Exploring the molecular mechanisms network of breast cancer by multi-omics analysis.

Background: Breast cancer (BC), the most prevalent malignancy in women globally, still lacks comprehensive research on its molecular targets and necessitates further investigation into the underlying molecular mechanisms driving its initiation and progression.

Methods: The GSE20685 Series Matrix File downloaded from the Gene Expression Omnibus database was divided into a high-risk group (n = 49) and a low-risk group (n = 278) to construct the co-expression network.

Results: Four hub genes were identified based on the Weighted Gene Co-expression Network Analysis.
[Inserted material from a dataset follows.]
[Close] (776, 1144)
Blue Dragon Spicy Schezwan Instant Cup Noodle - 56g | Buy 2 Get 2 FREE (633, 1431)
Gene Ontology and Kyoto Encyclopedia of Genes and Genomes functional enrichment analyses were performed. Hub gene immune infiltration was investigated using the Tumor Immune Estimation Resource database, and CD4+ T cell expression levels were substantially correlated with hub gene expression. Based on the CancerRxGene database (Genomics of Drug Sensitivity in Cancer database), it was found that the hub genes were highly sensitive to common chemotherapy drugs such as AKT inhibitor VIII and Erlotinib. The expression of Secreted Frizzled-Related Protein 1, melanoma-inhibiting activity (MIA), and Keratin 14 was related to tumor mutation burden, and the expression of MIA also affected the microsatellite instability of the tumor. This study employs multi-omics analysis to investigate the molecular network associated with the prognosis of BC, highlighting its intricate connection with the immune microenvironment.

Conclusion: These findings pinpoint four crucial genes in BC progression, offering targets for further research and therapy. Their connections to immune infiltration and chemotherapy sensitivity underscore complex interactions in the tumor microenvironment.